M. Skinner gagne sa vie et alimente donc son mariage, mais il pense, et son épouse aussi, qu'il mérite largement une augmentation. La décision est prise, il va la demander... alors quand il revient sans l'avoir demandée, il n'a pas le coeur de le dire à son épouse qui a déjà une foule de choses à acheter avec les quarante dollars mensuels qu'elle attribue virtuellement à son mari, et celui-ci n'a pas le coeur de la contredire. Encore moins après avoir effectivement demandé et essuyé un échec, sans parler du licenciement qu'il n'avait lui-même pas vu venir...

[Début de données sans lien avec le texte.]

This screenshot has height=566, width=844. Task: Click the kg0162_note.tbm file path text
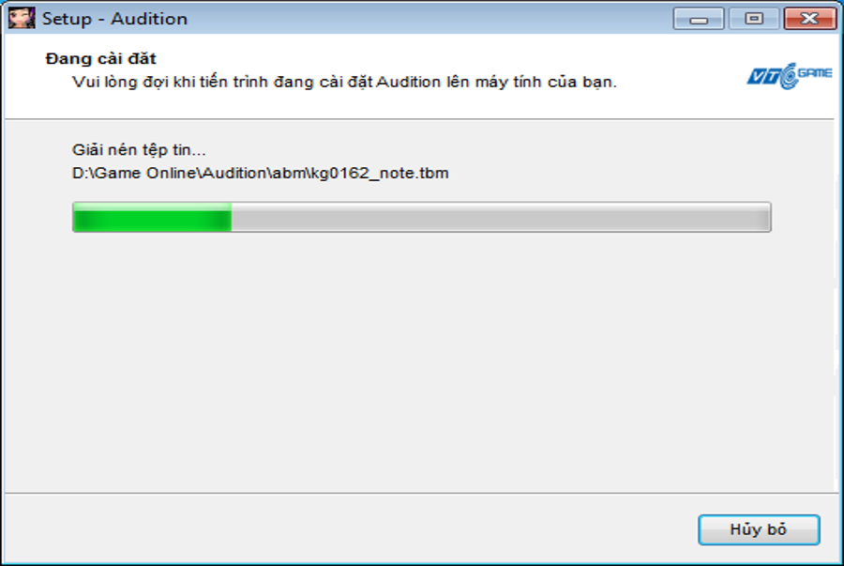[260, 174]
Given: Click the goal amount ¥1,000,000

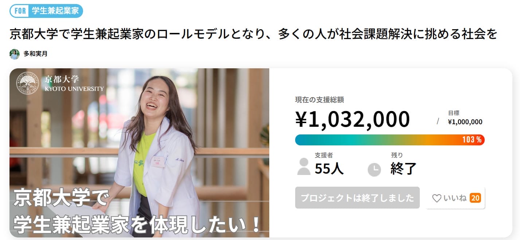Looking at the screenshot, I should pos(465,122).
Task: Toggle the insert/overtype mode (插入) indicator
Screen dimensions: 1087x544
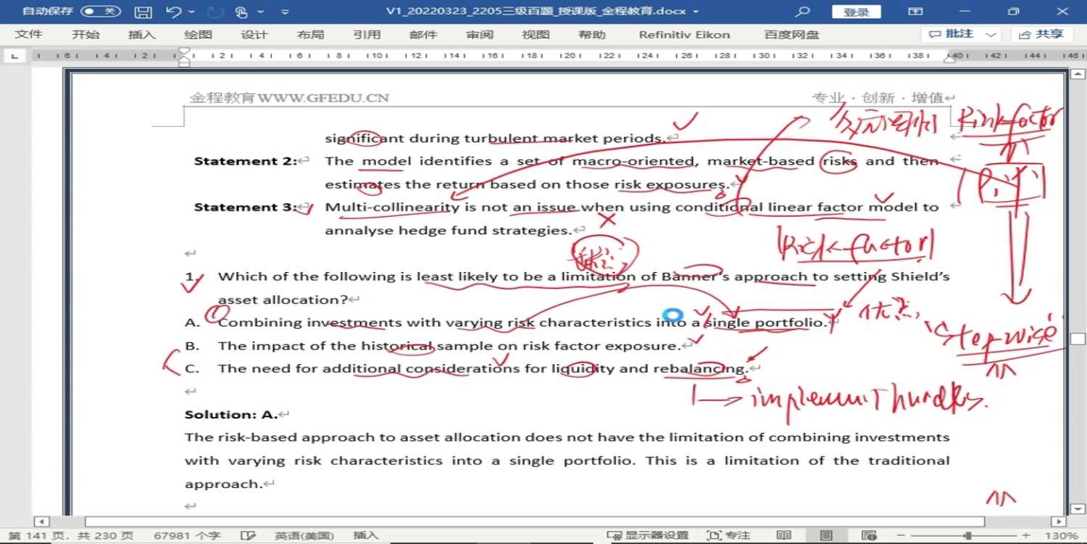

Mais non, c'est bien une comédie, et une de ces nombreuses productions de la Universal qui obtenaient un franc succès, avec l'acteur Britannique Reginald Denny. Sa partenaire ici est Laura LaPlante, et une fois admis que son rôle correspond à des schémas totalement passés (l'épouse au foyer, maîtresse de maison, laissée à l'écart des questions financières), elle est formidable dans le film, d'autant que si bien sûr notre attention est fixée sur le point de vue de M. Skinner, elle a un rôle non négligeable. Donc elle est loin d'être autant une potiche que son rôle pourrait nous faire croire...

Ce qui est formidable dans ce film, devenu enfin un classique à force d'être projeté dans les festivals, c'est la qualité totale de la production, avec un script linéaire dont pas un détail ne dévie de la ligne fixée dès le départ, des personnages qui sont attachants au possible et surtout, avec le même terrain de jeu qu'un Lubitsch par exemple, un résultat complètement différent. Ni meilleur ni moins bon, rassurez-vous... Et le film épouse de façon assez convaincante la comédie d'embarras que Charley Chase pratiquait dans d'époustouflants courts métrages de chez Hal Roach à la même époque, avec un rien moins de gags visuels.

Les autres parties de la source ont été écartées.